## What is required
In the text on ischemic optic neuropathy, what dose and duration of intravenous methylprednisolone is preferred for AAION?
___ Text provided ___
Visual fields are usually abnormal on confrontation tests (e.g., finger counting) and always abnormal with automated perimetry. Abnormal fields usually take the form of an altitudinal defect, which is more common inferiorly.
AAION: In cases of high suspicion treatment with high dose corticosteroids should be started immediately after drawing samples for CBC, ESR, CRP without waiting for results of investigations. Immediate treatment prevents vision loss in another eye as there are high chances of involvement of the second eye within days to weeks. Temporal artery biopsy can be delayed for 7 to 10 days if immediate facilities are not available. Pathological changes in the temporal artery will not be affected as they take weeks to months to change. High dose intravenous methylprednisolone (1 g/day) for 3 to 5 days is preferred. Some studies suggest different duration for intravenous steroid use, a three-day course of high-dose IV steroids, suggesting benefit on visual recovery in the same eye and prevention of disease in the second eye is favored. The consensus approach after intravenous therapy is to start moderate to a high dose of oral prednisone (1 mg/kg/day). Steroids are slowly tapered over 3 to 12 months, depending on the response. ESR and CRP are followed closely throughout the course.
There is no proven therapy for NAION. Treatments that are thought to affect, to some extent, include corticosteroids, optic nerve sheath fenestration surgery, levodopa. Prevention of fellow eye is the main concern, and aspirin has shown good results. Adequate control of diabetes mellitus, hypertension, hyperlipidemia, and smoking, obstructive sleep apnea has proven benefit in secondary prevention of nonarteritic anterior ischemic optic neuropathy and PION.
Optic ischemia, especially NAION, can mimic optic neuritis as there is sudden vision loss, RAPD, and optic disc swelling with associated hyperemia. Points that help in differentiating two diseases are that in optic neuritis:
Contrast enhancement MRI may help in differentiating the two. The affected optic nerve appears normal in NAION, but there is an enhancement of optic nerve in optic neuritis with the use of gadolinium.
___ Data shown ___
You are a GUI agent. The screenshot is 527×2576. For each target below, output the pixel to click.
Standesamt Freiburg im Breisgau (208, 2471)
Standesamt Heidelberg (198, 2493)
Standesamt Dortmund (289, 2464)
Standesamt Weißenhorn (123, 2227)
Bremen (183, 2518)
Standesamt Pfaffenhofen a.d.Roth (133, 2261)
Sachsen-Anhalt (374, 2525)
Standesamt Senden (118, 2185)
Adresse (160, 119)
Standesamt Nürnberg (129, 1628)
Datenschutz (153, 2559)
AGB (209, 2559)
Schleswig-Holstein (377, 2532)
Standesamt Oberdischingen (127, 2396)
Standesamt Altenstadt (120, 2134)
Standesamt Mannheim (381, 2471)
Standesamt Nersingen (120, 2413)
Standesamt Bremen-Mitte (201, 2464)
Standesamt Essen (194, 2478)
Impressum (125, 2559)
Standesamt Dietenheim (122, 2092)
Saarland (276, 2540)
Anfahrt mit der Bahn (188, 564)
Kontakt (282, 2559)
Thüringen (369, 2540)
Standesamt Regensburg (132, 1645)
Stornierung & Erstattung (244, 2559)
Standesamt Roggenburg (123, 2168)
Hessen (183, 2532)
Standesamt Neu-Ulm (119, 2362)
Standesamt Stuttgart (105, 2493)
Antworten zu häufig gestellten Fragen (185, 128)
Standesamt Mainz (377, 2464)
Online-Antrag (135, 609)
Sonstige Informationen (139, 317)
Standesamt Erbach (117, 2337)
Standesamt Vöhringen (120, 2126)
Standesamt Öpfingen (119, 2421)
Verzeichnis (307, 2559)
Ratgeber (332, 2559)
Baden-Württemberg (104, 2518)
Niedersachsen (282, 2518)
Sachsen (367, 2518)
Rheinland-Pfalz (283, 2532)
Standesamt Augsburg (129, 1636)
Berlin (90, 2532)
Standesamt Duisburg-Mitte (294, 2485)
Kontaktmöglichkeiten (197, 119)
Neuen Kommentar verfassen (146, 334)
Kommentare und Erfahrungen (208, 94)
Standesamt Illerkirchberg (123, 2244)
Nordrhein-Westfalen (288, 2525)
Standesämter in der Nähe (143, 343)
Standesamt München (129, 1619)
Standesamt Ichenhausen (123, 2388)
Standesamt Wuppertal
___
## Output below
1 g/day for 3 to 5 days.